DATASET EXTRACT START

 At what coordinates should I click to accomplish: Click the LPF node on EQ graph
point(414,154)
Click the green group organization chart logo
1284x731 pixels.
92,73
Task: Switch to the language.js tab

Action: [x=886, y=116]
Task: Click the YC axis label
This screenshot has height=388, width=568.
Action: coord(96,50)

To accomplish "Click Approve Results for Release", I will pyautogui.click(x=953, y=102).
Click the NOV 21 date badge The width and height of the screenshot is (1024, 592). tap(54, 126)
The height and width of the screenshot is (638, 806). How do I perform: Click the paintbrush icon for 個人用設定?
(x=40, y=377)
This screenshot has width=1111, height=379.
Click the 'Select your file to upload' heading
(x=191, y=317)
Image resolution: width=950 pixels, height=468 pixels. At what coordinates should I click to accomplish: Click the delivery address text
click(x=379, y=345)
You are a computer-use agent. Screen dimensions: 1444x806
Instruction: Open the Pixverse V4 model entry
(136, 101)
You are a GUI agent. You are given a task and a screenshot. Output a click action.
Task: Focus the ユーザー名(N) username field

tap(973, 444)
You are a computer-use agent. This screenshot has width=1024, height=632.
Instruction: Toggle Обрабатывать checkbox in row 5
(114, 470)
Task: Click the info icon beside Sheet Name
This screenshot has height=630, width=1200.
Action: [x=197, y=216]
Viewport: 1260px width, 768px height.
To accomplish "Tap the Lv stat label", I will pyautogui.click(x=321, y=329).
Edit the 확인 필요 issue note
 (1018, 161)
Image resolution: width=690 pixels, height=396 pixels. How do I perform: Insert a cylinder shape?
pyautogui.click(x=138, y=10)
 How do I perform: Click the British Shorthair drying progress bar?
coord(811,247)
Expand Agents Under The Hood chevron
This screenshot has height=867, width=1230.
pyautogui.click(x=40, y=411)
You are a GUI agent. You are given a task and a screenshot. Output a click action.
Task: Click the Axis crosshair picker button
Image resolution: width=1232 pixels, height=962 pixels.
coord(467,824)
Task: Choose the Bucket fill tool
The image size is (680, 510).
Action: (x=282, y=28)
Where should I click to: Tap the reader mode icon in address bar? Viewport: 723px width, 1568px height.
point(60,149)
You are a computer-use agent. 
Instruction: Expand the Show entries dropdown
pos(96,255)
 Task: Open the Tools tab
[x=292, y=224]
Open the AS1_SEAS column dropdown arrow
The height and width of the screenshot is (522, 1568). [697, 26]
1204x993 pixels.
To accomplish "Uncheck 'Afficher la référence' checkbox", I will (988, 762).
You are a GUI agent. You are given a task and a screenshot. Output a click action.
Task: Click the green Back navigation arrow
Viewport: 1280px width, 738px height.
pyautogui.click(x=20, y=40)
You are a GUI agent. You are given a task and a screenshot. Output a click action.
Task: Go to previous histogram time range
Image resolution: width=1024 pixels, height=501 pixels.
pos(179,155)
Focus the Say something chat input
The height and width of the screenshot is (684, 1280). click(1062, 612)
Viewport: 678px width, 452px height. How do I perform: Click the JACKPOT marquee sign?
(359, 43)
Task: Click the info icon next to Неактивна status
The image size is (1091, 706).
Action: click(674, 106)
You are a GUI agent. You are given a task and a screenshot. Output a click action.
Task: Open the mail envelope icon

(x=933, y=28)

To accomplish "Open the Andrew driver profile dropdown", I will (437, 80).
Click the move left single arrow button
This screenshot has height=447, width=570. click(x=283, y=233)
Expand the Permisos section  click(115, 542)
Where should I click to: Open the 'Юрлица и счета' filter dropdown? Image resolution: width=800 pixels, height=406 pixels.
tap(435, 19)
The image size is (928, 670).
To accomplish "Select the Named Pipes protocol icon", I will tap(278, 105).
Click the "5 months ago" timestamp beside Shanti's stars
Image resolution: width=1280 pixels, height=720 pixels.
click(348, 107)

DATASET EXTRACT END

• WHAT YOU ARE ASKED TO DO
Word for word, restate the lines above from the line containing "The image size is (680, 510)." through the line containing "1204x993 pixels.", with both included and nothing else.

• WRITTEN REPLY
The image size is (680, 510).
Action: (x=282, y=28)
Where should I click to: Tap the reader mode icon in address bar? Viewport: 723px width, 1568px height.
point(60,149)
You are a computer-use agent. 
Instruction: Expand the Show entries dropdown
pos(96,255)
 Task: Open the Tools tab
[x=292, y=224]
Open the AS1_SEAS column dropdown arrow
The height and width of the screenshot is (522, 1568). [697, 26]
1204x993 pixels.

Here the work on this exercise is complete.